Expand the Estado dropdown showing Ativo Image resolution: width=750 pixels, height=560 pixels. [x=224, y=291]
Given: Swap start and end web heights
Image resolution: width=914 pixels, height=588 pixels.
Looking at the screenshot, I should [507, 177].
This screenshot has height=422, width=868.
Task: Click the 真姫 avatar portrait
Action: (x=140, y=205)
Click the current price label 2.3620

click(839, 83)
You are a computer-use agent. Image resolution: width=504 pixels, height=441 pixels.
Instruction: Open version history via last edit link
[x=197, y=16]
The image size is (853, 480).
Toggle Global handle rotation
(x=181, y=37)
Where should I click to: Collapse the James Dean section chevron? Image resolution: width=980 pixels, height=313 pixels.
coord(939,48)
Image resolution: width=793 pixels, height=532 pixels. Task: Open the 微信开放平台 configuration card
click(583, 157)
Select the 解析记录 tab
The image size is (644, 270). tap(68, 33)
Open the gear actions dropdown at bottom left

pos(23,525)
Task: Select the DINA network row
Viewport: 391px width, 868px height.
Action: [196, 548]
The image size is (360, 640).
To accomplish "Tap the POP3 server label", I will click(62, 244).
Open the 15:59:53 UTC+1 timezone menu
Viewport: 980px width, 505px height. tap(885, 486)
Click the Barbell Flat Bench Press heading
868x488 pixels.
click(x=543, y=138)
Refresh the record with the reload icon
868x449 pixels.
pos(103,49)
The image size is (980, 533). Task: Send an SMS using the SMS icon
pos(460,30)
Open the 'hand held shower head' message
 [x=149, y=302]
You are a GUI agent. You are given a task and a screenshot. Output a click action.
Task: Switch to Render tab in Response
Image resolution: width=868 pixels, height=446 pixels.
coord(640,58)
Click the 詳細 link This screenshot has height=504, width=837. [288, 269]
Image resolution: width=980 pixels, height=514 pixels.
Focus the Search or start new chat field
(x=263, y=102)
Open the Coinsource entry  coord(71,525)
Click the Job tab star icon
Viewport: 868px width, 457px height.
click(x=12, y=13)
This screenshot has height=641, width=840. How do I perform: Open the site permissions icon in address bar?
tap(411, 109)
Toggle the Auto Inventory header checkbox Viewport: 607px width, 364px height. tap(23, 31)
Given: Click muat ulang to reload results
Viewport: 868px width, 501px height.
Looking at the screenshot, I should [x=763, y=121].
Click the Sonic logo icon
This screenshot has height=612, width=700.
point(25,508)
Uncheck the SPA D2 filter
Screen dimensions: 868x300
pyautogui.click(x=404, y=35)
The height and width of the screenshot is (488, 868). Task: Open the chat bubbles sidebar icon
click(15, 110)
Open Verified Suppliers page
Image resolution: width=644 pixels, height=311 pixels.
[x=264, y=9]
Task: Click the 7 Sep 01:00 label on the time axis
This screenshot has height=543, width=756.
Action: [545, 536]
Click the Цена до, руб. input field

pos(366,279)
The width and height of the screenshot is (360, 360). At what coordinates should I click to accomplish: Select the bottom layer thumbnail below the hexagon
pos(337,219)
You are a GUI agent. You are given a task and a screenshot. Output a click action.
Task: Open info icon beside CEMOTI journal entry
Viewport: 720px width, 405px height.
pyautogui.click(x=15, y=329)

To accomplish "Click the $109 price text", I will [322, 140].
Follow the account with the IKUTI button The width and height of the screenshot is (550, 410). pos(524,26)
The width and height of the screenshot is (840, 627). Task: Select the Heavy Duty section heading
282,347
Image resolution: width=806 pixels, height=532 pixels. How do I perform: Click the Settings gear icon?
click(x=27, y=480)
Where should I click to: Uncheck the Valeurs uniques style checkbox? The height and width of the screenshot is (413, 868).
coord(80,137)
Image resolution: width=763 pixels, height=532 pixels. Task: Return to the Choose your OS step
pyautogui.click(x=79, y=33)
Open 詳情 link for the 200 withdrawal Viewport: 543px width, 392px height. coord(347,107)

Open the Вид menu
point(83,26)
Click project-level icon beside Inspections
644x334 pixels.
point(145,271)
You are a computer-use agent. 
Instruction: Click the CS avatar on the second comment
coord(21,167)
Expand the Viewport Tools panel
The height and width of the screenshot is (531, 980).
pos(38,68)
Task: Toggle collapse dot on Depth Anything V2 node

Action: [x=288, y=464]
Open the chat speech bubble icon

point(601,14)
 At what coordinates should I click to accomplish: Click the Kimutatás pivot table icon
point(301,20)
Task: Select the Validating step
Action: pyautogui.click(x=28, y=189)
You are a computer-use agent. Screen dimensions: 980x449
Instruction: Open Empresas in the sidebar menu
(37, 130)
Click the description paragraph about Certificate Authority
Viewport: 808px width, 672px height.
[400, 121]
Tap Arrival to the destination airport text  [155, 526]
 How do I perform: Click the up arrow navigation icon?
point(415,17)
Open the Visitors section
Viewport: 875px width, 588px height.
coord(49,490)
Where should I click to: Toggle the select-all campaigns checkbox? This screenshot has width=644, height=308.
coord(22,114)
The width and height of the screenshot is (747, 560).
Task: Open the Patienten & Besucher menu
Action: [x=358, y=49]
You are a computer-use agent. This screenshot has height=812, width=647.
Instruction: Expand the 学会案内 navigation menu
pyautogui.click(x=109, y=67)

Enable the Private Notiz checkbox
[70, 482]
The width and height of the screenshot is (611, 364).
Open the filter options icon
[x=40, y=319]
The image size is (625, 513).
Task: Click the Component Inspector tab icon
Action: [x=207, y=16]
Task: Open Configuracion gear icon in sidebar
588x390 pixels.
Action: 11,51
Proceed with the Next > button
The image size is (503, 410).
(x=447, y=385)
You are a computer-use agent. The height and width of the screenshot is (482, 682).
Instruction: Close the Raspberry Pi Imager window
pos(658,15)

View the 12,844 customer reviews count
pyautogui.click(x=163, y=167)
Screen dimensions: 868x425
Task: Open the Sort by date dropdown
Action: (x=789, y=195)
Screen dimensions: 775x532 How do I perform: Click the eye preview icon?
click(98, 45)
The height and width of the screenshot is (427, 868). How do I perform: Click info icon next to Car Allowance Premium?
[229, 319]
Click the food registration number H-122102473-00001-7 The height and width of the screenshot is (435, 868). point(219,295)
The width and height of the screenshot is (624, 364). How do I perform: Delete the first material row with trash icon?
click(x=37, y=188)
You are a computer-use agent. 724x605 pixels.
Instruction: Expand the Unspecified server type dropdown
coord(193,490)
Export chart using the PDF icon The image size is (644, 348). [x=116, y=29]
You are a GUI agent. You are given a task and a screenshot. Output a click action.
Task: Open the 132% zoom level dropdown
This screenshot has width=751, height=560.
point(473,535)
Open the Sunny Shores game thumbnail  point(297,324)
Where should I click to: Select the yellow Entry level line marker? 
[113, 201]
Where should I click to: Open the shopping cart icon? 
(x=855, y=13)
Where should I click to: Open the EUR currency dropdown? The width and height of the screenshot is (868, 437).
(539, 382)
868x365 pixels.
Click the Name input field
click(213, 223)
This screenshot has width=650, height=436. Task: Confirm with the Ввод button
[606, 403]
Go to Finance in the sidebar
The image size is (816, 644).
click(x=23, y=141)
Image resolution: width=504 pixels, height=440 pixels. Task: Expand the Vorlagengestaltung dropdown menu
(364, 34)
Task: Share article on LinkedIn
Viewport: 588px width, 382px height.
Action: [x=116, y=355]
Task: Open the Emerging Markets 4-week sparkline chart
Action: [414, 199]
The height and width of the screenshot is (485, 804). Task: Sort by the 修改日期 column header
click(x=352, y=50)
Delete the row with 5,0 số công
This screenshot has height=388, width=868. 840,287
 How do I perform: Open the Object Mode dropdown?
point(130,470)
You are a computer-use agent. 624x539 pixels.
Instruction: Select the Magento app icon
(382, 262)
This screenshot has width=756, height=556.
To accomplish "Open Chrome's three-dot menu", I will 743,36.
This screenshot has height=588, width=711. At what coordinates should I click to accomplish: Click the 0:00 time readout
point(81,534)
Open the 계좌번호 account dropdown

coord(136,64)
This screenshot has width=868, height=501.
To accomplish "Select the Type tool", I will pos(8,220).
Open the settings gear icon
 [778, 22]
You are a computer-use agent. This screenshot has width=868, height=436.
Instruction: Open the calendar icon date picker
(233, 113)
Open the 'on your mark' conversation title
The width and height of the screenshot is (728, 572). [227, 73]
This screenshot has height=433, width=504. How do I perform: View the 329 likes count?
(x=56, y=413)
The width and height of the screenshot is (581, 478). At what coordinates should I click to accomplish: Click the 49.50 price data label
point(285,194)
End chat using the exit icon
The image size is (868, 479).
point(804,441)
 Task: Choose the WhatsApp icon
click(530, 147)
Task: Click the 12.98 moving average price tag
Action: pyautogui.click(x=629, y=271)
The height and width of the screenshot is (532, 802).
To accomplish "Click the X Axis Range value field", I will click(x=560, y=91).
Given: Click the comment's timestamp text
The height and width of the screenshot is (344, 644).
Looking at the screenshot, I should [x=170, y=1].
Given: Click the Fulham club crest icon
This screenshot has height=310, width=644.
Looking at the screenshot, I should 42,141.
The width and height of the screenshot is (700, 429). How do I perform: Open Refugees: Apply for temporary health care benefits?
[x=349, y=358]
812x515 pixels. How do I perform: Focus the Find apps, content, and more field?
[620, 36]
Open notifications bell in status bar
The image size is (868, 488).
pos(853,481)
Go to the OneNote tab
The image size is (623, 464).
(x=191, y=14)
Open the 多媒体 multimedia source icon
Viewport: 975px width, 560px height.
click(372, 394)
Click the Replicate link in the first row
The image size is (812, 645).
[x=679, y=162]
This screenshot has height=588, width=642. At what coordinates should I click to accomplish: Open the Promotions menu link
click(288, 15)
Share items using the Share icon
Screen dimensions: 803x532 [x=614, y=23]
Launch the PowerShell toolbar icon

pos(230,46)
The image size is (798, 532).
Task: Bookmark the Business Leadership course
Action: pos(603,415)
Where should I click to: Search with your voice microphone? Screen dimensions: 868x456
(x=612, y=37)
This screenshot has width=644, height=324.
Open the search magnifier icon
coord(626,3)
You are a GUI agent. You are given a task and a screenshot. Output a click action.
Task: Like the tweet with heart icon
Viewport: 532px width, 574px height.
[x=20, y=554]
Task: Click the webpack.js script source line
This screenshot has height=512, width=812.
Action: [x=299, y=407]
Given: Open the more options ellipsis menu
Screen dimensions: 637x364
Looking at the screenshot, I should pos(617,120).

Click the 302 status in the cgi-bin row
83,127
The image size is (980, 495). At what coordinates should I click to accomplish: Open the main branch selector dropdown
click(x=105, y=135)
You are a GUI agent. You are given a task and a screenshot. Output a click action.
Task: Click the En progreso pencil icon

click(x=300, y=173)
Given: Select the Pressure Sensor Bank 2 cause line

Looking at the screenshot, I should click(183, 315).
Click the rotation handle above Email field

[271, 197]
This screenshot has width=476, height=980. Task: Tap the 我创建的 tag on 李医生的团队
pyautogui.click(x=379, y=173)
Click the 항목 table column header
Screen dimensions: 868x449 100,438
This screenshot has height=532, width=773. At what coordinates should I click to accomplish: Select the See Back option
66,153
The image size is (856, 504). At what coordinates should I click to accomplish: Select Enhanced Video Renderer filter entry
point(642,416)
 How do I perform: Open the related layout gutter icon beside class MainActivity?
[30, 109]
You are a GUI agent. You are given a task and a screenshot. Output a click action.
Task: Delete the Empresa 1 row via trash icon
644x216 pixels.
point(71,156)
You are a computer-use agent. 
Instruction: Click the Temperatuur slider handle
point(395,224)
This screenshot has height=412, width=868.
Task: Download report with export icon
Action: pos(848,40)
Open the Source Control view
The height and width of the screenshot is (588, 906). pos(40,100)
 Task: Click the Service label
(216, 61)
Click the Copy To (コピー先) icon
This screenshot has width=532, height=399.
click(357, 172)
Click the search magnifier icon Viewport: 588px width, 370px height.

◇ ◇ ◇

**What you need to do:**
Could you return exactly the stretch of the data above that starts at the line with "Image resolution: width=980 pixels, height=514" and ends at the line with "Given: Click muat ulang to reload results", both lines included?

**Worked solution:**
Image resolution: width=980 pixels, height=514 pixels.
Focus the Search or start new chat field
(x=263, y=102)
Open the Coinsource entry  coord(71,525)
Click the Job tab star icon
Viewport: 868px width, 457px height.
click(x=12, y=13)
This screenshot has height=641, width=840. How do I perform: Open the site permissions icon in address bar?
tap(411, 109)
Toggle the Auto Inventory header checkbox Viewport: 607px width, 364px height. tap(23, 31)
Given: Click muat ulang to reload results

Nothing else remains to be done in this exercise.